Route 38 is a state highway in the U.S. state of Massachusetts, traveling 26.5 mi from Route 28 in Somerville north via Lowell to the New Hampshire state line in Dracut, where it continues as New Hampshire Route 38 in Pelham, New Hampshire. Although its southern terminus is at Route 28, some signage indicates that Route 38 continues south towards Sullivan Square in Boston.

==History==
The majority of Route 38 was originally designated as Route 6B in the New England road marking system, an alternate to New England Interstate Route 6. It began at Route 6 somewhere in Cambridge and made its way to present Route 38 in Somerville, running north on much the same alignment as is followed now, with the only real differences in Medford (where it used High Street (Route 60) rather than the Mystic Valley Parkway) and in Winchester center (where it ran via the rotary). In Lowell, Route 6B turned west on current Route 110, ending at the corner of Appleton Street and Gorham Street. (Route 6 came from the south on Gorham and turned west on Appleton; Route 6B came from the east on Appleton.)

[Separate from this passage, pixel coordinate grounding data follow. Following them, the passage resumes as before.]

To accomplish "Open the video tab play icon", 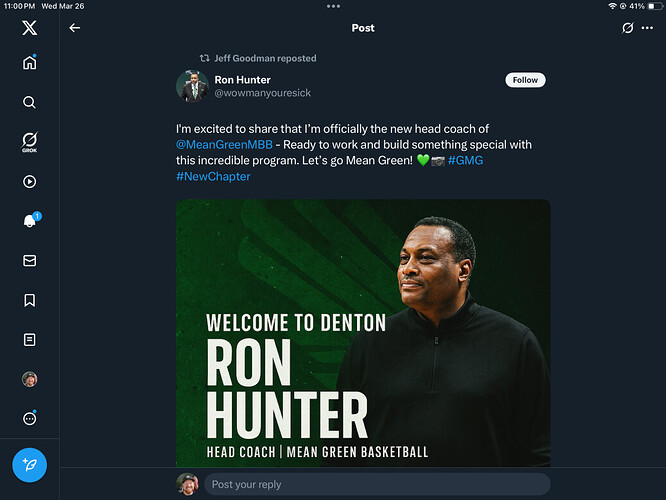I will [29, 182].
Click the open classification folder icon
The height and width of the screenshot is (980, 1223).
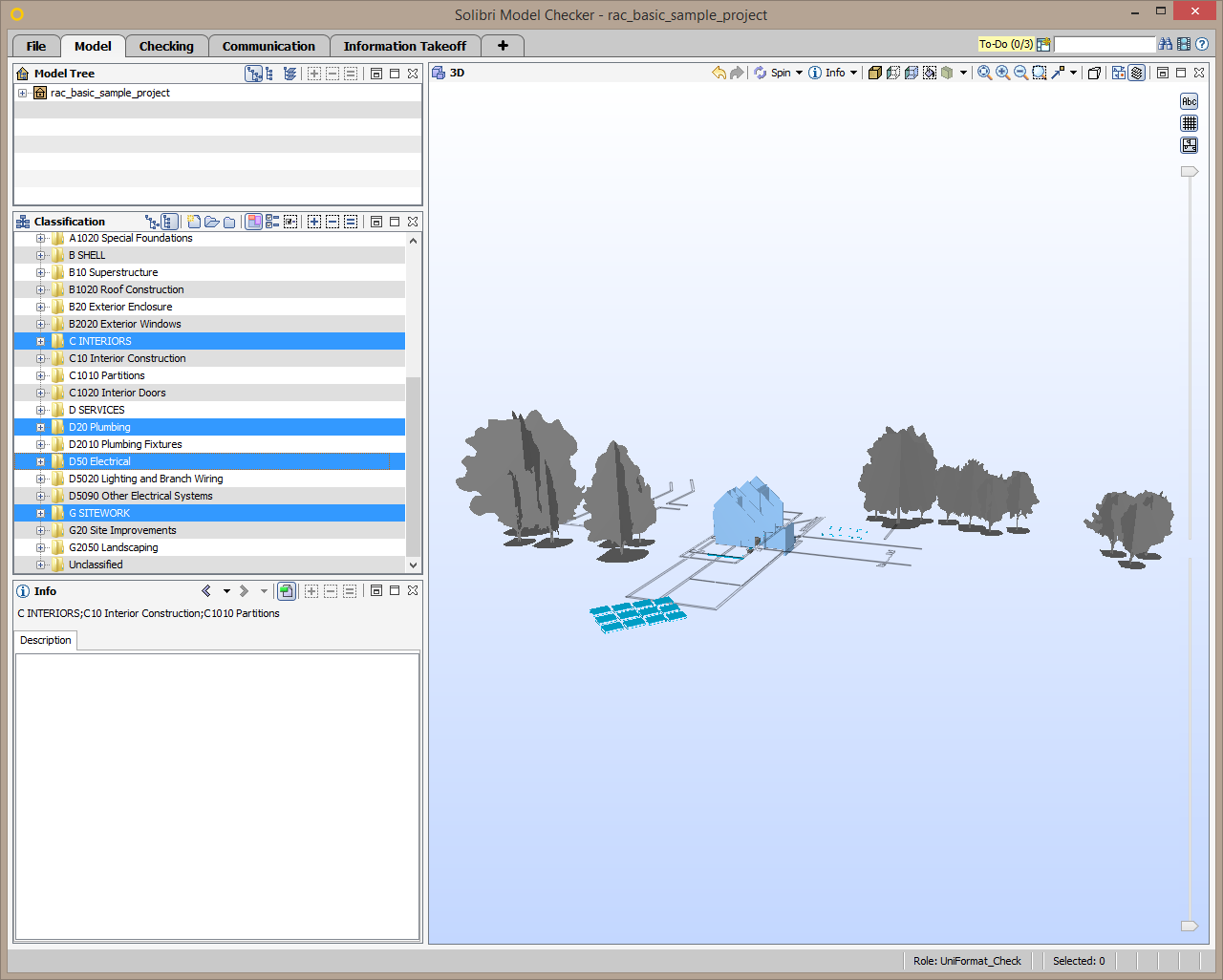[212, 222]
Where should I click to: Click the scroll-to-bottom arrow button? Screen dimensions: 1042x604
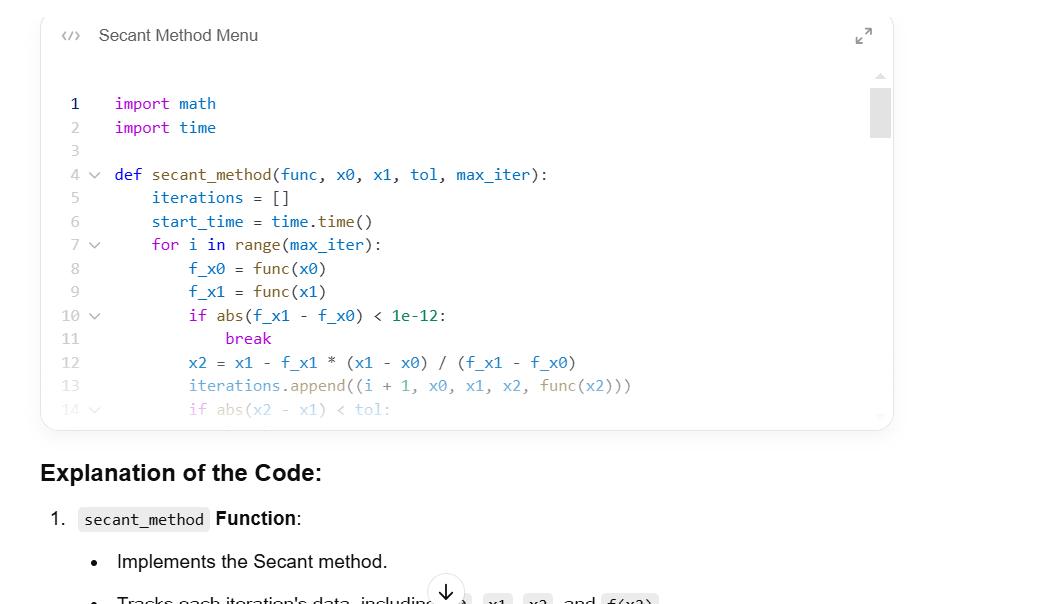click(x=446, y=591)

In 1927, Route 6 became U.S. Route 3 north of Boston, and Route 6B became Route 3B. By 1928 the alignment in Cambridge was finalized. It began at the north end of the Boston University Bridge, which carried US 3 across the Charles River, and ran east on present Memorial Drive and Land Boulevard before turning north on the Northern Artery (present Route 28) to reach present Route 38 at Mystic Avenue. The whole alignment south of Mystic Avenue was shared with U.S. Route 1 and Route 28.

Between 1929 and 1933, Route 3B was renumbered Route 38. Between 1945 and 1950, it was extended north from Lowell to cross the Merrimack River on Gorham Street, then its present alignment to the newly formed New Hampshire Route 38. The present alignment in Lowell was adopted in or after 1954, when the new bridge across the Merrimack River was built.

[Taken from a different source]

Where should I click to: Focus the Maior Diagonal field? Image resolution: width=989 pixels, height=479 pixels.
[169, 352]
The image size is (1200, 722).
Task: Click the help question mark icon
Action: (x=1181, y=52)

By 1937, the concurrency with Route 60 in Medford was removed, and Route 38 was moved to use South Street between Main Street and Winthrop Street. Later it was shifted north to the Mystic Valley Parkway (Route 16) due to South Street becoming one-way eastbound.

In the early 1970s, many routes in the Boston area were renumbered or realigned. Route 38 was simply cut back to its split with Route 28, as it was concurrent with other routes the rest of the way to its southern end, and it was no longer tied to U.S. Route 3. At some point in the 1990s, directional signs were installed showing Route 38 continuing southeast from Route 28 towards Sullivan Square.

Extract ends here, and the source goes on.